▶ _ASSIGNMENT_: From the line containing "The width and" to the end of the records below, both included, every line should be repeated exactly; pictures should be dropped.

▶ _SOURCE RECORDS_:
====================
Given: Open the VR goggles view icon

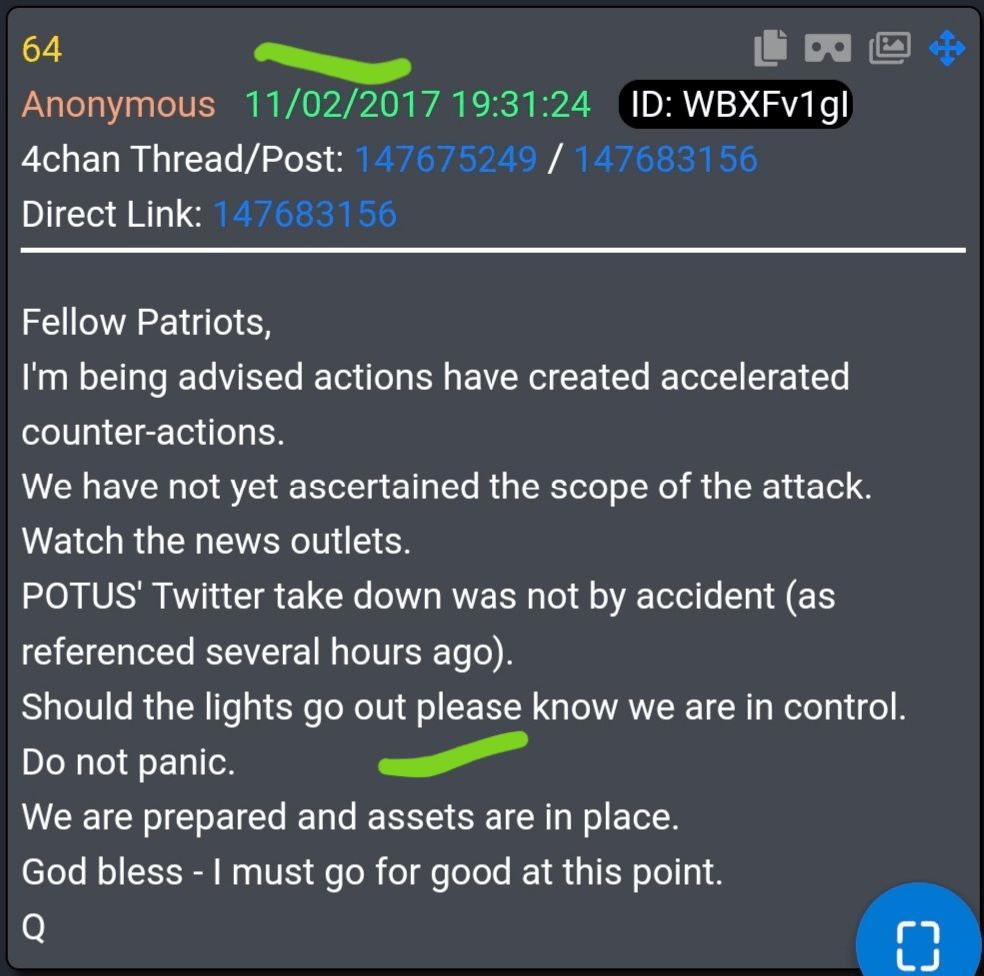Looking at the screenshot, I should click(x=827, y=48).

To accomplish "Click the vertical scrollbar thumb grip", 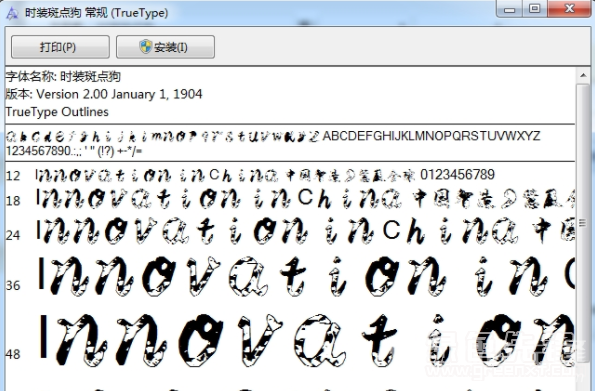I will pos(583,223).
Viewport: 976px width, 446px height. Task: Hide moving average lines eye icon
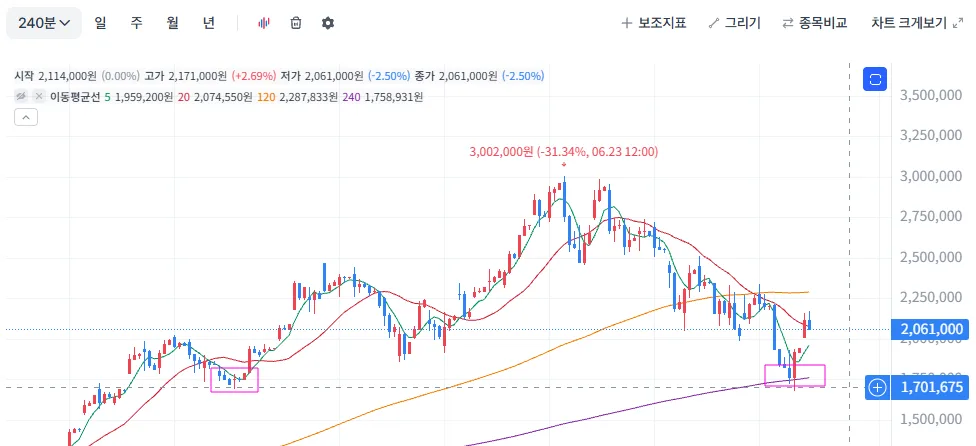click(21, 96)
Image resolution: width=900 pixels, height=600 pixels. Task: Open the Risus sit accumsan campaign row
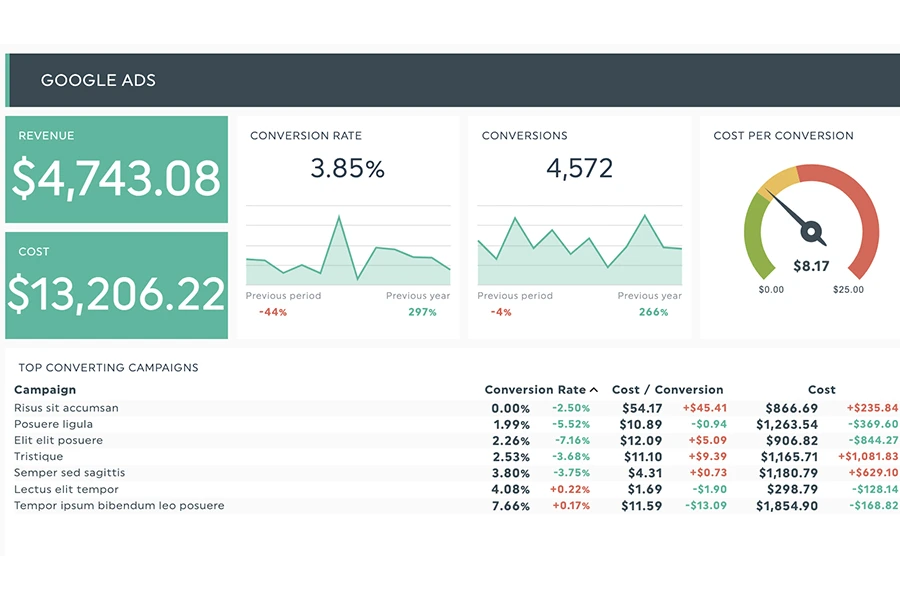[x=66, y=408]
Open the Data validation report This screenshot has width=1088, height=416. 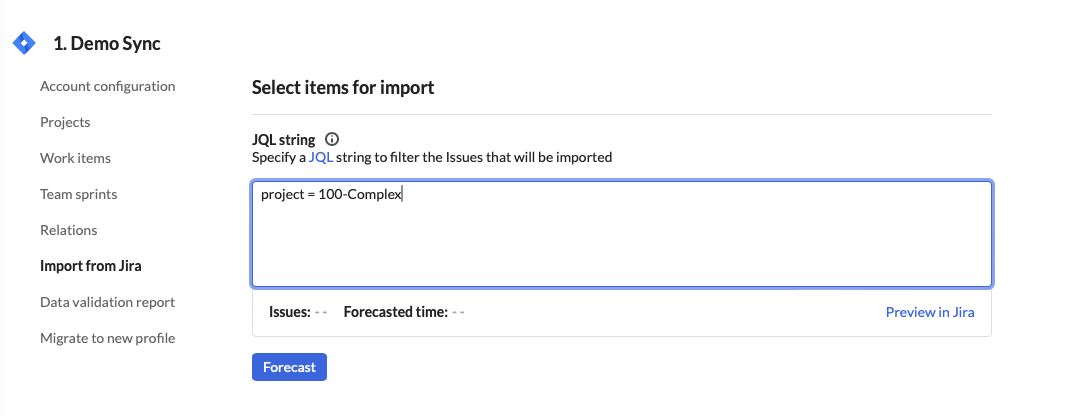coord(107,302)
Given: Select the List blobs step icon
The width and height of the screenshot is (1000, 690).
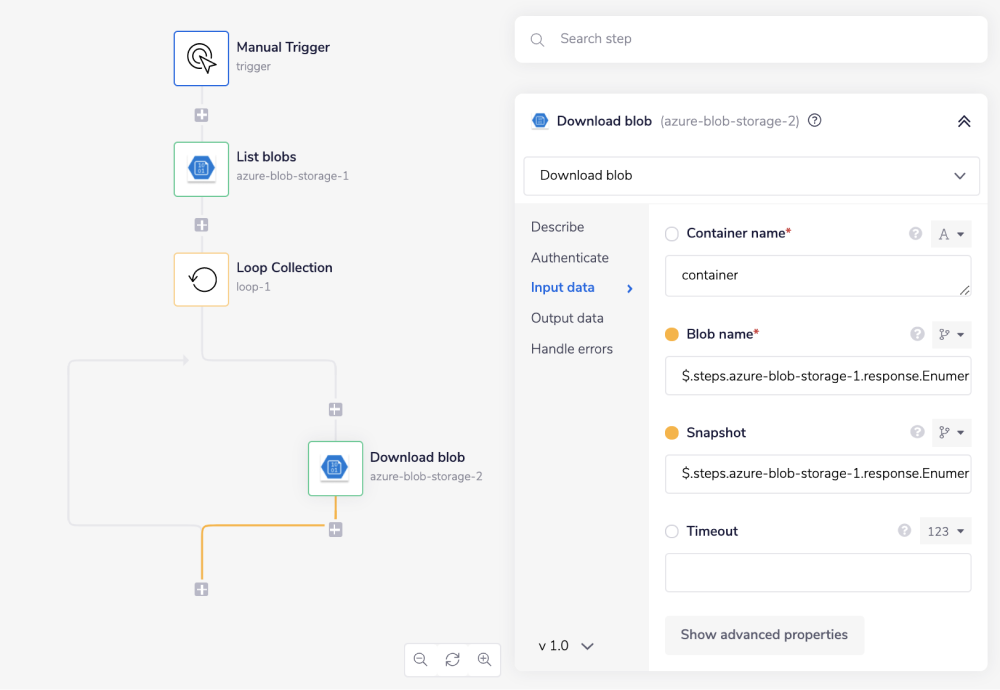Looking at the screenshot, I should (201, 168).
====================
▶ _OUTPUT_:
The width and height of the screenshot is (1000, 690).
Looking at the screenshot, I should (201, 168).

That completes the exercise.